Qué quieren que les diga, ninguna vanguardia no se puede considerar tal si los criterios estéticos estén –y perdón por repetirme- asumidos y dosificados para que su inclusión tengan peso dramático. ¿De verdad lo tienen los movimientos de cámara que relacionan el borde de la pantalla del ordenador con alguna persona que se encuentra en esa habitación; o los planos que pasan de la lámpara de una mesa a otro lugar de un despacho y que se podían haber ahorrado manteniendo el encuadre fijo desde algún lado? Cuando François Ozon construyó Swimming Pool basándose exclusivamente en el proceso mental y creativo de su protagonista, una escritora, lo hacía con una cierta coherencia. Cuando Picasso pintó El gernika la disposición de objetos en el cuadro obedecía a un propósito. Cuando Brian de Palma escamotea planos en sus películas lo hace porque sabe que en la vida real a la gente nos “falta” planos para comprender del todo las situaciones a las que asistimos… Frente a ellos, la puesta en escena de El ultimátum de Bourne se distingue por su carácter gratuito, que no libre. Cuando James Ivory rodó Las bostonianas (1984) se le acusó con razón de esteta del clasicismo mal entendido de la misma manera que ahora Greengrass lo es de un modernismo también mal comprendido. Trocear/ fragmentar cada acción acaecida en pantalla en diversos planos en la actualidad se considera un efecto estético imaginativo y bonito, con independencia de que ese procedimiento no sea estrictamente necesario. Lo que no quita que a veces sus técnicas reconocibles den sus buenos frutos, como de hecho prueban Lo que queda del día (James Ivory, 1993) y Bloody Sunday.
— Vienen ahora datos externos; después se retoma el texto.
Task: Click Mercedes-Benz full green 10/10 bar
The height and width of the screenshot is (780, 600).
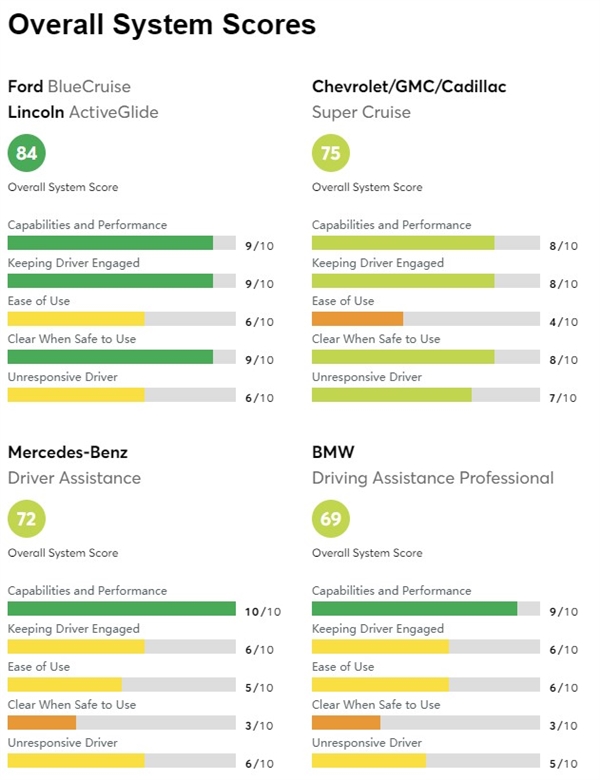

Sea como fuera y por mucho que uno proteste, El ultimátum de Bourne acabará con la manía hacia el cine comercial que tienen algunos que sólo disfrutan del minoritario (en el que tiene cabida grandes directores y también malos: ya sé que es de cajón lo que he escrito, pero hace falta ponerlo), demostrando de paso que según ellos este sólo es bueno cuando apoya una causa digna de considerarse como alertar sobre la CIA. Es cierto que al cine estadounidense actual le haría falta más títulos como los que rodaba John Frankeheimer, pero esa adhesión sin reservas ante esa apariencia crítica (que luego encima resulta endeble) y esa modernidad (que tampoco es tal: Greengrass relata la toma de conciencia de Pam con la cámara más quieta, contradiciendo de paso su propia estética) redunda en un empobrecimiento del debate sobre el estado de la cultura. Uno en tales circunstancias debe mirar con los ojos bien abiertos. El aplaudir a Bourne por hundir a Bond debería basarse ten resultados artísticos, no en presupuestos conceptuales que atañen a cuestiones temáticas y estéticas que no tienen valor hasta que se traducen en un logro concreto. Por muy imperialista que sea el agente 007.